• **Action item**
Among the lines below, copy exactly those from the one with "پروژه ها (122, 2228)" through the one with "559-10002 (96, 2522)", counting both ends.

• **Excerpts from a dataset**

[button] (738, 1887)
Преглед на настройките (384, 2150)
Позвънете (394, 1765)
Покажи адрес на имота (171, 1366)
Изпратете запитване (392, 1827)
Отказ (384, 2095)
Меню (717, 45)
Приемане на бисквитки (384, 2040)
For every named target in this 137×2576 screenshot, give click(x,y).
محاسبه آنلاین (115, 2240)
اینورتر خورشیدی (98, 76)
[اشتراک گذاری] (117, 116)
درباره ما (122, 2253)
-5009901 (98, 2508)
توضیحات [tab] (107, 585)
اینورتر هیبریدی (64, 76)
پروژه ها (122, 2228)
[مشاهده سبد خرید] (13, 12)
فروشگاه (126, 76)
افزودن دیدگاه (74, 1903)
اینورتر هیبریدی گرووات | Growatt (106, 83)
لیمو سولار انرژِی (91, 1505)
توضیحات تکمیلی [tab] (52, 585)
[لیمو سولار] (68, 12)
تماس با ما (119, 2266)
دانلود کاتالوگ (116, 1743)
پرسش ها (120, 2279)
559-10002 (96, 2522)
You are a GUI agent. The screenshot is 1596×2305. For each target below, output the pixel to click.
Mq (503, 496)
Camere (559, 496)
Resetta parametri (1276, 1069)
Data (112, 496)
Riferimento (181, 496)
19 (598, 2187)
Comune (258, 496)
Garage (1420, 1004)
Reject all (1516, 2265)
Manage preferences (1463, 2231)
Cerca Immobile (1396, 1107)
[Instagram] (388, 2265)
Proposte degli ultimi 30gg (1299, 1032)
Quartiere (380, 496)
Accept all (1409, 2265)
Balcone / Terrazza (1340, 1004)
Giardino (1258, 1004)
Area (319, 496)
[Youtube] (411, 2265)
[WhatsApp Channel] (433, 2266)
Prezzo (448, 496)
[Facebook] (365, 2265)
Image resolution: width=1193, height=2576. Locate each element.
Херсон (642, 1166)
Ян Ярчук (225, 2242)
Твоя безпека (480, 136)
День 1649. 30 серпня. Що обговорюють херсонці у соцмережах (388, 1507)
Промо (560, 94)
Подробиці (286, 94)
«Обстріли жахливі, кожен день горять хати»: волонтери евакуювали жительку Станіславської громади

• **Response below**
پروژه ها (122, 2228)
[مشاهده سبد خرید] (13, 12)
فروشگاه (126, 76)
افزودن دیدگاه (74, 1903)
اینورتر هیبریدی گرووات | Growatt (106, 83)
لیمو سولار انرژِی (91, 1505)
توضیحات تکمیلی [tab] (52, 585)
[لیمو سولار] (68, 12)
تماس با ما (119, 2266)
دانلود کاتالوگ (116, 1743)
پرسش ها (120, 2279)
559-10002 (96, 2522)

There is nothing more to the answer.